◆ Task prompt
Reproduce the listing from the line with "VCI Masking Stickers (907, 1149)" to the line with "Return & Refund Policy (608, 1013)", both included, keeping the text of each line and scaling each coordinate answer by 1.65, rounded to the nearest whole number with halves rounded up.
··· Provided records
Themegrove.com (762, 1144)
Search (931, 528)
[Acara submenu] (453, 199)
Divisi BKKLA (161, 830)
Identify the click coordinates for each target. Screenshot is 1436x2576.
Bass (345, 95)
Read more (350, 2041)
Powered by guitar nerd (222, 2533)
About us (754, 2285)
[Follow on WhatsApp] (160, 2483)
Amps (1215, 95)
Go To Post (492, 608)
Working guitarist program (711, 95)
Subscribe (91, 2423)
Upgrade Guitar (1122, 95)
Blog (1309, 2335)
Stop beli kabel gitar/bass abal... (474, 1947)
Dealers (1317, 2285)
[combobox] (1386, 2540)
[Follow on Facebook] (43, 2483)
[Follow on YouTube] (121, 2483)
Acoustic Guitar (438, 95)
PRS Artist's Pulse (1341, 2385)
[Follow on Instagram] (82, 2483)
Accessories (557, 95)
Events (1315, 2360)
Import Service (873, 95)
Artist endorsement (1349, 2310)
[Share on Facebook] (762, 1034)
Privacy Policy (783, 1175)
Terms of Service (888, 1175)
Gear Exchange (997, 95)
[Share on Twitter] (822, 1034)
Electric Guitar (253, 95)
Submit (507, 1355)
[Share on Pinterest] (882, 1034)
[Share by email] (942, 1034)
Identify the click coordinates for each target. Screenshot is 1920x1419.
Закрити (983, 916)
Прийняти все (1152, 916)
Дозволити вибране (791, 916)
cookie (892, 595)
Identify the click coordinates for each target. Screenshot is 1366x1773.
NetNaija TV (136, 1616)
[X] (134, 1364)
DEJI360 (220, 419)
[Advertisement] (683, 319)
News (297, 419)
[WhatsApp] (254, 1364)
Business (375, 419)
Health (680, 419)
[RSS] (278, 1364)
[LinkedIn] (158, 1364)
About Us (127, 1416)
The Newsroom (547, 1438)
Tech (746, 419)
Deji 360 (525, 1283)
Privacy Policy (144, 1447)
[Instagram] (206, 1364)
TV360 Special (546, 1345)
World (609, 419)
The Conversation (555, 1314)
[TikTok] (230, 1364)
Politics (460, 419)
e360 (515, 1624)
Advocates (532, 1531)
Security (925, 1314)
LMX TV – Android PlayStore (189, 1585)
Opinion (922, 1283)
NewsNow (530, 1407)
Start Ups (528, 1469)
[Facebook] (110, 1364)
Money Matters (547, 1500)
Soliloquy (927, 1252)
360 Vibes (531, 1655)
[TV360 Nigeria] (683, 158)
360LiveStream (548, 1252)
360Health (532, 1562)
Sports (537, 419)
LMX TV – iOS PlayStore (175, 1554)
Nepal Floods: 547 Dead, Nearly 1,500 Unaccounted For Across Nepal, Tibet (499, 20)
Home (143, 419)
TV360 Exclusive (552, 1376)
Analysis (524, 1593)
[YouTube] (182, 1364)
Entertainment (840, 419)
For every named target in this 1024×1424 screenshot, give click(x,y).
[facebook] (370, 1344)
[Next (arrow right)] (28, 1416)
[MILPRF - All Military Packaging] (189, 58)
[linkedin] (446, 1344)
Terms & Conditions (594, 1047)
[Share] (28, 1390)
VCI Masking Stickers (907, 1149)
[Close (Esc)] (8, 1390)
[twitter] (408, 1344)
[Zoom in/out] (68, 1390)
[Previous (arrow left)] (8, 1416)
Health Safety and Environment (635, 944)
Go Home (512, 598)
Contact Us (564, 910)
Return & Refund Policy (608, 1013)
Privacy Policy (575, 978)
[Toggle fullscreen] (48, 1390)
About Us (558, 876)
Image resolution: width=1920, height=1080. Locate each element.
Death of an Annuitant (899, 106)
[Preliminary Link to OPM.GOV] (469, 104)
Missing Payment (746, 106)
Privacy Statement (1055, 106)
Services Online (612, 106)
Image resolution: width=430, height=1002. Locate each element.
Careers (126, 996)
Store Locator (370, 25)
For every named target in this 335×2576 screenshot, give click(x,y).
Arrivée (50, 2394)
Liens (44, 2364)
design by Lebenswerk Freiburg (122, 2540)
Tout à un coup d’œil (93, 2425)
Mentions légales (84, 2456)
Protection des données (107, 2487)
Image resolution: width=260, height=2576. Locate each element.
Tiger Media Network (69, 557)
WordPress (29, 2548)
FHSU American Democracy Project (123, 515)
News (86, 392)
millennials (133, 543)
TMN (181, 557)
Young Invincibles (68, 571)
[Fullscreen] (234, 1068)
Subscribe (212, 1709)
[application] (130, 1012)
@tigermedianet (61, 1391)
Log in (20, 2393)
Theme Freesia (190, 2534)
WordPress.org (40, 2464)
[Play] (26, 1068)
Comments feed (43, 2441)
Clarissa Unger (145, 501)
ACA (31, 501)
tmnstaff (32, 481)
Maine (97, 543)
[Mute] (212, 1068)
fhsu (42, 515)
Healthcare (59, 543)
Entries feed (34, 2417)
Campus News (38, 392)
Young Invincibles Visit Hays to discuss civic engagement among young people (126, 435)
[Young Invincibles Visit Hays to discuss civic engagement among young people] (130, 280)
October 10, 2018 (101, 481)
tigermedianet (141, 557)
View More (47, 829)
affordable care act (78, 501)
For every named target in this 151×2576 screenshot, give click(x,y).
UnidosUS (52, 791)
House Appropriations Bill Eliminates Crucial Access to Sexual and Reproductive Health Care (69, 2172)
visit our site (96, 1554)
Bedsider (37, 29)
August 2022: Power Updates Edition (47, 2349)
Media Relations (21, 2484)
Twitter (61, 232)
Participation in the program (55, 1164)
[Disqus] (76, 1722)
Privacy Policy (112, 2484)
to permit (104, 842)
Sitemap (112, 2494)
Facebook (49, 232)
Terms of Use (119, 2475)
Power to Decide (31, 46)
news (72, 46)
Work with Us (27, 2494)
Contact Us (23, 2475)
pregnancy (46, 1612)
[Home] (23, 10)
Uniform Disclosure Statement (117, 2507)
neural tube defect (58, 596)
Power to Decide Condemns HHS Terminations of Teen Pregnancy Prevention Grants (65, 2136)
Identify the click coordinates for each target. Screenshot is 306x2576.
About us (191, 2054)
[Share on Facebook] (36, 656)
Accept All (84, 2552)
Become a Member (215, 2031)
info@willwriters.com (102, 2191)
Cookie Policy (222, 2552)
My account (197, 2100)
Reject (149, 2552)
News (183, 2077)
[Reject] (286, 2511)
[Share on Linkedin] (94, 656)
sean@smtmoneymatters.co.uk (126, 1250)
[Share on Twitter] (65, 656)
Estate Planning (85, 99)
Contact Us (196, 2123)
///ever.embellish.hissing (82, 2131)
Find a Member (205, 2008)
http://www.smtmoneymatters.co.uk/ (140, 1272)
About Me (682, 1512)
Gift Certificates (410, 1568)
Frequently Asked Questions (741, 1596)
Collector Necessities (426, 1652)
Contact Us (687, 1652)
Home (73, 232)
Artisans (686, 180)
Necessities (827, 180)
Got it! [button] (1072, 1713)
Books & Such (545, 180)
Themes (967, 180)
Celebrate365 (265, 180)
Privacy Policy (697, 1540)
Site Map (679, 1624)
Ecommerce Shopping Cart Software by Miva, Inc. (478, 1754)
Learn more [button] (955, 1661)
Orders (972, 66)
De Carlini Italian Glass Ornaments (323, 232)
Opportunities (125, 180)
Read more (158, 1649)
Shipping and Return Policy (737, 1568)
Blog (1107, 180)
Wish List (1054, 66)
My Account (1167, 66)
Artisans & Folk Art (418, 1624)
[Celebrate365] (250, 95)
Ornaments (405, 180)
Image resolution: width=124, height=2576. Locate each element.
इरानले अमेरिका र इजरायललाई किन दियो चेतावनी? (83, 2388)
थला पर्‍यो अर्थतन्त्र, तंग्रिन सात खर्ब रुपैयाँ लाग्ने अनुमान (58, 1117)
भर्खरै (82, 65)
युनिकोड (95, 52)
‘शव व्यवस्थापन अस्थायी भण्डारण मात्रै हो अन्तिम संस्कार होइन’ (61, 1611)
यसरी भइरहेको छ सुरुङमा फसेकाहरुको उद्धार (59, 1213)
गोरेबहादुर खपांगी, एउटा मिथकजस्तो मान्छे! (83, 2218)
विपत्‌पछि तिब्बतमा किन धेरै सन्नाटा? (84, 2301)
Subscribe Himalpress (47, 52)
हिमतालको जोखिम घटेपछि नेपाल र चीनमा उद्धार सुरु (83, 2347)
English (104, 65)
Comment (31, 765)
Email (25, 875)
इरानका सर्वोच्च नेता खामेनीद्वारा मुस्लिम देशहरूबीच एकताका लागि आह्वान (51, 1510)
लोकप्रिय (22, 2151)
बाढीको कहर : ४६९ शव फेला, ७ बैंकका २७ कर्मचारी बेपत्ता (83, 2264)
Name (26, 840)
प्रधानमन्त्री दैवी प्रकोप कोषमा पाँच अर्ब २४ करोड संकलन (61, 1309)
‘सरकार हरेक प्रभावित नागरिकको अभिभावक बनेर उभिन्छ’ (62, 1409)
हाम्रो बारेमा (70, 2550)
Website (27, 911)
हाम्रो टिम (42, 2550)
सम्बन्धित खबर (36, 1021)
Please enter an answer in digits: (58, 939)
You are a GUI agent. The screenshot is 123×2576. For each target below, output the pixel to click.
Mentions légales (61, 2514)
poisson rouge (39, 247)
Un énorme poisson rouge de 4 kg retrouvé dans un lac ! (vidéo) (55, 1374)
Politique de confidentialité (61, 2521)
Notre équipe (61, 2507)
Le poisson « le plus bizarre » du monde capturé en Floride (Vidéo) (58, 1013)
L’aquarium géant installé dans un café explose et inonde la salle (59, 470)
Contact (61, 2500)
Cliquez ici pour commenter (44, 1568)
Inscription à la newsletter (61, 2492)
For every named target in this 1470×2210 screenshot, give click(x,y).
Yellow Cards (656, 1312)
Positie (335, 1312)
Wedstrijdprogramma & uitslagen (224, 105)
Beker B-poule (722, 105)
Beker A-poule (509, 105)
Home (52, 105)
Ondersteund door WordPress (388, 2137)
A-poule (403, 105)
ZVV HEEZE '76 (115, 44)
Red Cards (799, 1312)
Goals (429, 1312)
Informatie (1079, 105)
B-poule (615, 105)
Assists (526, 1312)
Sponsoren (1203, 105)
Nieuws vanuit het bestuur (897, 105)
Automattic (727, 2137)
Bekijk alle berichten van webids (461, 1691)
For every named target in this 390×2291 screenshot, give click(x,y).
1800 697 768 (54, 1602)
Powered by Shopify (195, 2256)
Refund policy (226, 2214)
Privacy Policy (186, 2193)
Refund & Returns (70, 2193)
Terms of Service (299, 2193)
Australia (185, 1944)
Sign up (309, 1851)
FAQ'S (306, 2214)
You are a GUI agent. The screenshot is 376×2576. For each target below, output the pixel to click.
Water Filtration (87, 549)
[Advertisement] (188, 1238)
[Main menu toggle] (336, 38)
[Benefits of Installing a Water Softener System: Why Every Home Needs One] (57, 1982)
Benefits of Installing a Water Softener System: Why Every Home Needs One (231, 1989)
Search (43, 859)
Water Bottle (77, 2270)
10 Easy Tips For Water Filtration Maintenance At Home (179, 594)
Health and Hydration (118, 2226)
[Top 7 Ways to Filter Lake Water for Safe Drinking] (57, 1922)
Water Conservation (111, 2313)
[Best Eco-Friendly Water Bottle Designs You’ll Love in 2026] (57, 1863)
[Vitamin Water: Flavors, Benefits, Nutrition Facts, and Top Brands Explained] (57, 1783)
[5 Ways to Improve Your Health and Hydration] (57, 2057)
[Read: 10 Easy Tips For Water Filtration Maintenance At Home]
······
◆ Worked answer
VCI Masking Stickers (1497, 1896)
[Close (Esc)] (13, 2294)
[twitter] (673, 2218)
[Zoom in/out] (112, 2294)
[Previous (arrow left)] (13, 2336)
Health Safety and Environment (1048, 1558)
Go Home (845, 987)
Contact Us (931, 1502)
Return & Refund Policy (1003, 1671)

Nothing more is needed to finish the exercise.